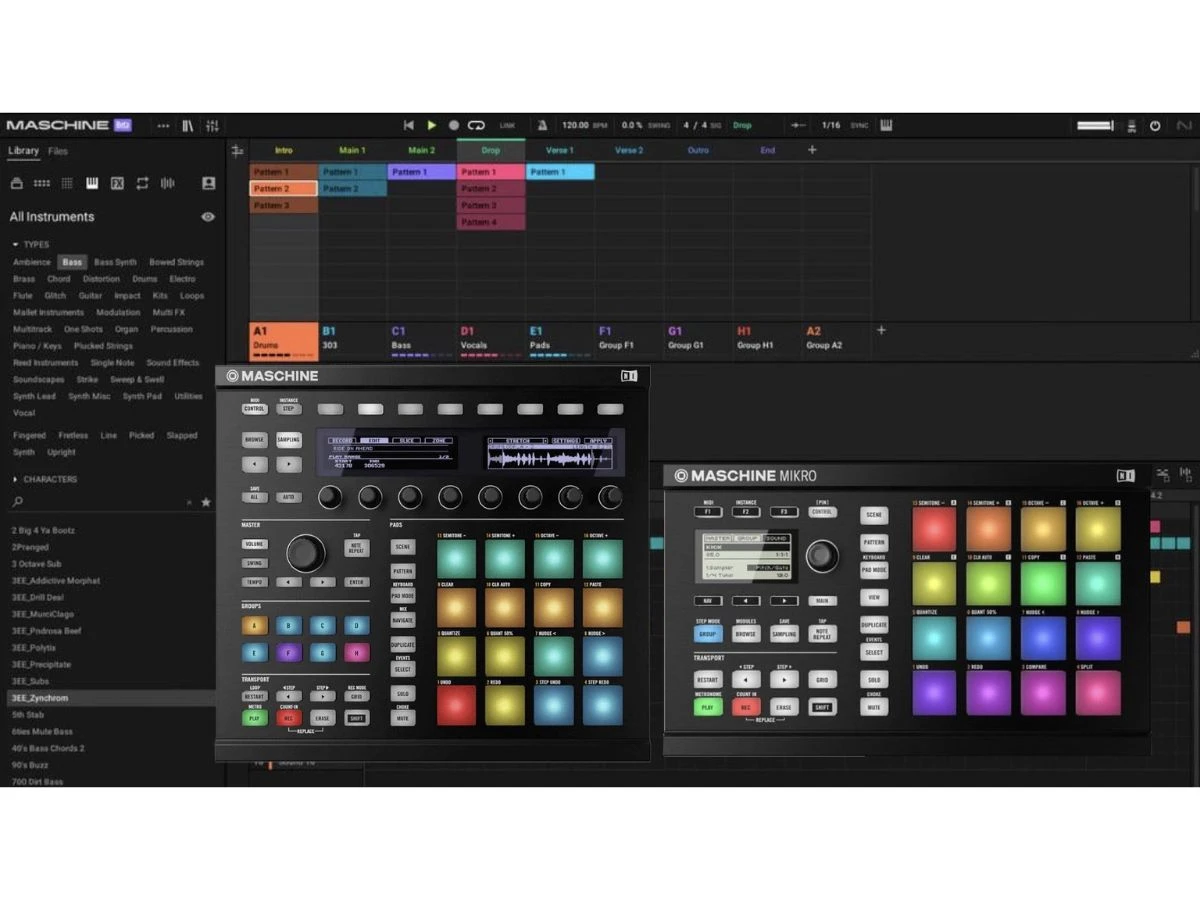
Task: Open the keyboard Instruments filter in the Library
Action: pyautogui.click(x=92, y=183)
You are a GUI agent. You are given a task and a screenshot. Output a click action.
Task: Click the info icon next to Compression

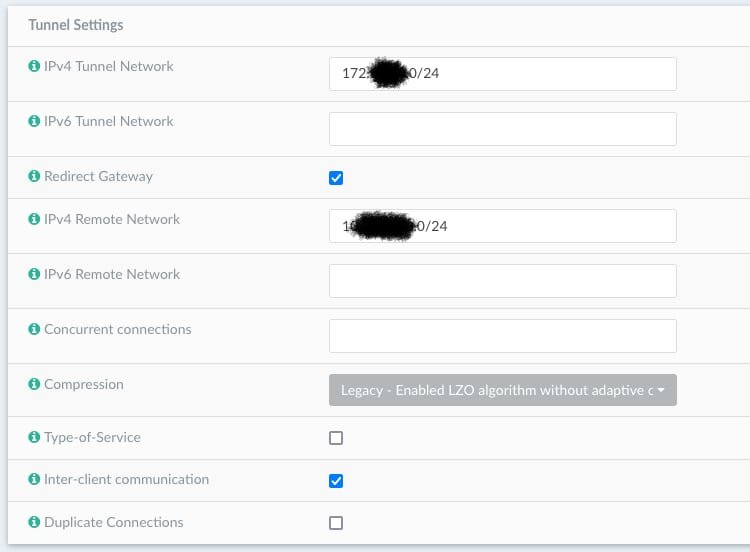[35, 385]

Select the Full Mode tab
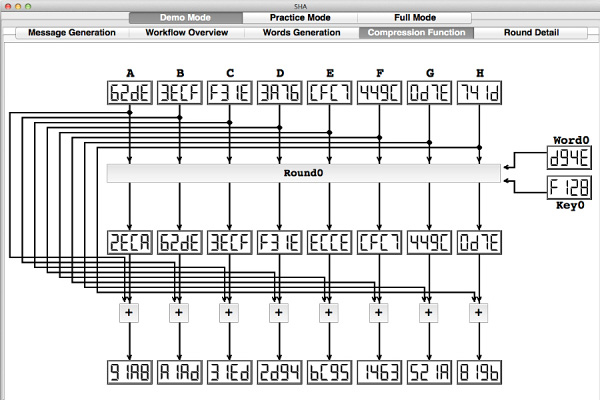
□ □ □ □ □
→ **Aim of the exercise**: Output nothing but the lines from the line with "You are a GUI" through the last line of the material above, please, word for word and without the pictures.

→ **Answer for the task**:
You are a GUI agent. You are given a task and a screenshot. Output a click action.
Task: Click the info icon next to Compression

[35, 385]

Select the Full Mode tab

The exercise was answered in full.